Previously, I’ve bitched about getting Azureus running on Ubuntu Feisty. A commenter pointed out the new version of Azureus, 3.0.3.4, which I wasn’t able to install through automatic updates but had no trouble installing from the Linux x64 tarball. I’m pleased to report there was no fiddling with SWT files or deletion of archives to get it going.

I also found an alternative to the Windows-only PeerGuardian I was running on my old P2P machine. Azureus has an IP filter option that can download a blocklist from a URL, unzip it, and monitor for changes, just like PeerGuardian. I heartily recommend the Level 1 blocklist from BlueTack, which incidentally is the same list that PeerGuardian uses for P2P blocking. Azureus is smart enough to recognize the URL, download the list, unzip it, load it into its IP filters, and check for a new list every seven days. Sweet. I would point out that this blocklist (and the Azureus IP filter feature) is intended to protect torrent traffic only; if the only thing between your box and the internets is the Azureus blocklist and not a firewall, well, you’re an idiot.

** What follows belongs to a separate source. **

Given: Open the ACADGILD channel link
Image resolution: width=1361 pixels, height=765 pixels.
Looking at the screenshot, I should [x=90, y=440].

I’ve also configured Azureus to allocate and zero new files on creation, so I don’t get the nasty fragmentation problem I had under Windows. And since I usually have a ton of torrents seeding or downloading, I’m boosting the Java memory limit since this box has 1GB of physical RAM and is dedicated to Azureus. The MemoryUsage page on the Azureus wiki is either out of date or not written for Linux, because the -Xmx switch is interpreted as the name of the torrent file to open. Instead I modified the /opt/azureus/azureus launch script to change the JAVA_ARGS= line to

JAVA_ARGS="-Xmx256m"

This will set the max heap size to 256MB (the Azureus default is 128MB iirc), and by extension the direct memory pool will be set to the max heap size as well, for another 256MB. That’s 512MB of memory allocated to Azureus, which (I hope) will let it more fully utilize the hardware it’s been given. Obviously up/download speed is going to be bounded by my FiOS connection speed more than the amount of RAM assigned, but more memory should make Azureus more responsive, as it will reduce the frequency of Java garbage collection.

While I was tweaking memory settings, I also doubled the disk cache to 8MB from 4MB. I doubt this will improve performance that much, but it can’t hurt.

Since I use my ReadyNAS NV+ for long-term storage of downloads, I used NFS to map the media and warez shares to my Azureus machine. I could configure Azureus to move my completed downloads automatically, but I don’t want to do that for a couple of reasons: first, I want Azureus to seed from the local filesystem rather than over NFS, and second alot of downloads require some post-processing like extracting RAR files or whatever, that I want to do before copying over.

I also installed the AzSMRC plugin, which provides a complete remove control interface using a Java client. This way I don’t have to VNC into the Azureus box to control it. I’m also installing the HTML UI plugin which I used before on my Windows Azureus machine, since it’s handy to run through an SSH tunnel for quick at-work downloads.